1. Ich gehe hier davon aus, dass es sich bei Ihrer Dozententätigkeit um eine selbständige Tätigkeit handelt, die neben einer bereits bestehenden geringfügigen selbständigen Tätigkeit ausgeübt wird. Mehrere geringfügige selbständige Tätigkeiten sind zusammenzurechnen (zumindest soweit sie grundsätzlich der Versicherungspflicht unterliegen können).

2. Die Prüfung der Geringfügigkeitsgrenze erfolgt grundsätzlich in vorausschauender Betrachtungsweise und geht nicht zwangsläufig mit der sich später ergebenden Beitragsberechnung konform. Im Unterschied zur Geringfügigkeitsprüfung (vorausschauend) ist bei der Beitragsberechnung bei Selbständigen grundsätzlich der letzte Einkommensteuerbescheid maßgebend. Beitragsberechnung und Versicherungsfreiheit wegen Geringfügigkeit sind also zwei unterschiedliche Paar Schuhe.

3. Die von Ihnen angestrebte Durchschnittsberechnung kann nur in den Fällen stattfinden, in denen dauerhafte Beschäftigungen/Tätigkeiten mit schwankenden oder saisonal bedingt unterschiedlich hohen Einkünften vorliegen. In Ihrem Fall tritt jedoch eine neue Tätigkeit zu einer bereits bestehenden hinzu, so dass ab diesem Zeitpunkt (Hinzutritt der Tätigkeit) eine neue Beurteilung der Geringfügigkeit in vorausschauender Betrachtungsweise erfolgen muss.
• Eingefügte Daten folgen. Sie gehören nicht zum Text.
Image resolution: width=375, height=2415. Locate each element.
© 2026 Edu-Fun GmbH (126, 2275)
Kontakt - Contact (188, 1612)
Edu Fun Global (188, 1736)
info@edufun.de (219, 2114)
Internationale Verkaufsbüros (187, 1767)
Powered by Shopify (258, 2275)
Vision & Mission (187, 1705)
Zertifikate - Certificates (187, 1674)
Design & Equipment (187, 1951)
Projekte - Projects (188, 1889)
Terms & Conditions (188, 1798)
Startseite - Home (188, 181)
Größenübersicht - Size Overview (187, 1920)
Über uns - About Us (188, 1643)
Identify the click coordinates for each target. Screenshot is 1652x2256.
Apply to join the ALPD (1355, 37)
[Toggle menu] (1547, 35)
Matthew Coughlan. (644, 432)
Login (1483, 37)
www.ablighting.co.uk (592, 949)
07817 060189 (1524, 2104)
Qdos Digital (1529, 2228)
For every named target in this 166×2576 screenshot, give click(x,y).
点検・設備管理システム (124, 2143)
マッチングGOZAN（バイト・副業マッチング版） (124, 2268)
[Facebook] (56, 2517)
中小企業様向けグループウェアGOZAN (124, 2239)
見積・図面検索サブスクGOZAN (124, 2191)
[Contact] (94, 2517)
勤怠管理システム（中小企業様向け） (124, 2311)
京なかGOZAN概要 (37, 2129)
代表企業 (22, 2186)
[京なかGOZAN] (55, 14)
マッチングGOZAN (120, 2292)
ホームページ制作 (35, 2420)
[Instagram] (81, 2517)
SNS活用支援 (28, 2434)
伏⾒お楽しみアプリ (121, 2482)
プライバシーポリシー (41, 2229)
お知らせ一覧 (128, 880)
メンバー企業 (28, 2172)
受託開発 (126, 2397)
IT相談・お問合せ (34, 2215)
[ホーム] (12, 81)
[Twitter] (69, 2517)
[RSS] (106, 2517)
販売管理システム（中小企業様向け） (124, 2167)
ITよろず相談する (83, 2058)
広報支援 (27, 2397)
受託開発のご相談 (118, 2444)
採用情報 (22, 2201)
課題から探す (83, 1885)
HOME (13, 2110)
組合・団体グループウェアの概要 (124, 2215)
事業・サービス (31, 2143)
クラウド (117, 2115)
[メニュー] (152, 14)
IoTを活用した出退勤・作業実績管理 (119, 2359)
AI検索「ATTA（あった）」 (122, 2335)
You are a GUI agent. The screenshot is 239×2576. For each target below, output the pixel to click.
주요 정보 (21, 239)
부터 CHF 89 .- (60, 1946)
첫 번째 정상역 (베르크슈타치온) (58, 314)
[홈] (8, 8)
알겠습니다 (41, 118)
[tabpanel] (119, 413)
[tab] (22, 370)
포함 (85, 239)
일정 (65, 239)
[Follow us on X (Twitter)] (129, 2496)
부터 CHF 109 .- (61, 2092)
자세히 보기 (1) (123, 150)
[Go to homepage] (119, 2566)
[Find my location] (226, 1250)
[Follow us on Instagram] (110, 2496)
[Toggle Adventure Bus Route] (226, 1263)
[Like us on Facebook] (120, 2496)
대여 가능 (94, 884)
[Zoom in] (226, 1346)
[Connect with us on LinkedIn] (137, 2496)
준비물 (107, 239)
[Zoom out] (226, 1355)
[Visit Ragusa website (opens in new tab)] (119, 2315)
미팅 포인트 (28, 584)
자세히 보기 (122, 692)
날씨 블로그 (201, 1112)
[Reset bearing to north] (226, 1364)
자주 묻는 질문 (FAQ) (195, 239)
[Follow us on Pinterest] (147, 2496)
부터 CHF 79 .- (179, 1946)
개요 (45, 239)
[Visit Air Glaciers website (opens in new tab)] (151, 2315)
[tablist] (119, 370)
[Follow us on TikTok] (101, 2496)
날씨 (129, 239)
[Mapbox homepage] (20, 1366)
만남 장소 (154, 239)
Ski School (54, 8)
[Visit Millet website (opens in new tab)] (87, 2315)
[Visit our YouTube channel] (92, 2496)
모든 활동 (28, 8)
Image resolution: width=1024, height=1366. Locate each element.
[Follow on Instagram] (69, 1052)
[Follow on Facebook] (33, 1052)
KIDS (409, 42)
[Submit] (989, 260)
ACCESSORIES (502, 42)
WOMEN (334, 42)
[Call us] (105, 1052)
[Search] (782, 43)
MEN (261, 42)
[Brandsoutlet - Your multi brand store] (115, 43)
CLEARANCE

4. Sie gaben an, dass die Dozententätigkeit vertraglich auf 3 Monate (November bis Januar) begrenzt ist. Die von Michael1971 angesprochene kurzfristige Beschäftigung/Tätigkeit dürfte damit nicht vorliegen, da die Tätigkeit nicht von vornherein auf 2 Monate oder 50 Arbeitstage begrenzt ist - dies ist letztlich aber auch abhängig von der vertraglichen Gestaltung Ihrer Dozententätigkeit.

5. Michael 1971 sprach auch an, dass ein kurzfristiges Überschreiten der Geringfügigkeitsgrenze möglich ist. Dies stimmt grundsätzlich. Allerdings ist ein solches Überschreiten nur zulässig, wenn es kurzfristig ist und unvorhergesehen (also nicht geplant) eintritt. Da dies nicht im Zusammenhang mit dem zulässigen Überschreiten der Hinzuverdienstgrenzen bei Rentenzahlungen steht, sind die dort anzuwendenden Grenzen (zweimaliges Überschreiten bis zum doppelten) auch nicht einschlägig.

Wie gesagt, insgesamt eine recht komplexe Materie bei der ich Ihnen empfehlen würde, sich zur Prüfung direkt an Ihren Rentenversicherungsträger zu wenden. Hier erhalten Sie dann auch einen rechtsmittelfähigen Bescheid, gegen den Sie dann ggf. auch weiter vorgehen können.